Goal: A working single-user local runtime that handles the 5 highest-frequency tasks.
Include in v1:
- Docker Compose setup with orchestrator + 2 specialists (deduction_scanner, tax_researcher)
- User onboarding flow: situation.md populated from 5 questions
- Task types 1, 2, 3, 5 (deductions, situation explanation, SE tax)
- Verified facts for current year: brackets, standard deduction, SE tax rate, IRA limits, QBI
- Citation requirement enforced (hard block if missing)
- Plain-language output formatter
- Git commit on every +1 reward
-
REVIEW_MODE=strictactive by default -
[REQUIRES HUMAN REVIEW]disclosure on all strategy outputs
Defer from v1:
- IRS notice responder (complex, needs dual-pass — v2)
- Year-round 12-month strategy (needs full specialist roster — v2)
- Hypothesis graduation automation (manual review in v1 is safer)
- State jurisdiction overlays beyond 3–4 common states
- Entity structure advice (S-corp election complexity — v2)
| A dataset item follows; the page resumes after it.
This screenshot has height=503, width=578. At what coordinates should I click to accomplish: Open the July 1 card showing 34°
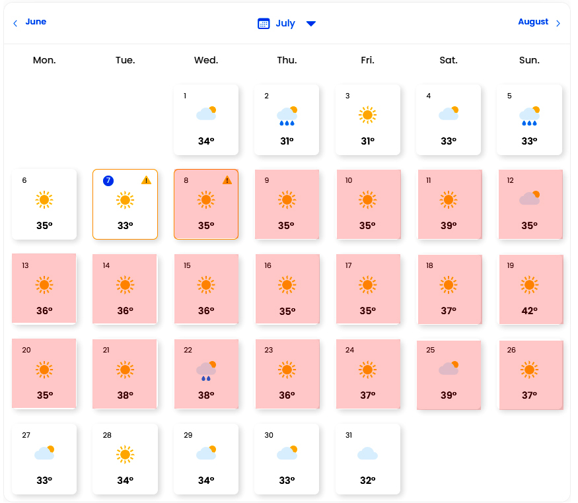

Success signal for v1: A real user with a real freelance tax situation runs tasks 1 and 5, rates clarity ≥ 4/5, and identifies at least one deduction they weren't aware of — with a valid IRS citation.
Activate after: 20+ real sessions, reward logs reviewed, skill churn stable.
| Feature | Rationale |
|---|---|
| NoticeResponder agent | High user anxiety, high value — add after v1 proves routing stability |
| 12-month strategy synthesis | Requires all 4 specialists working reliably — enable after individual specialist quality is confirmed |
| State jurisdiction overlays | Expand from 3 states to full 50 based on USER_STATE usage logs |
| Hypothesis graduation automation | Safe once 3-confirmation threshold is battle-tested in v1 |
| Annual facts refresh scheduler | Cron job that re-verifies verified_facts/ against IRS publications each January |
| Multi-user support | Separate user_profile/ per user ID; shared tax_knowledge/ read-only to all |
| Deduction documentation generator | Output a formatted checklist PDF per claimed deduction |
| Quarterly tax calendar | Proactive reminders tied to USER_STATE and filing status |
| S-corp / entity advice module | Highest-stakes task class — needs its own specialist, strong model mandatory, extra review gate |
AccountantOS — built on Git, Docker, and the honest self-assessment that most tax advice agents need fewer opinions and more citations.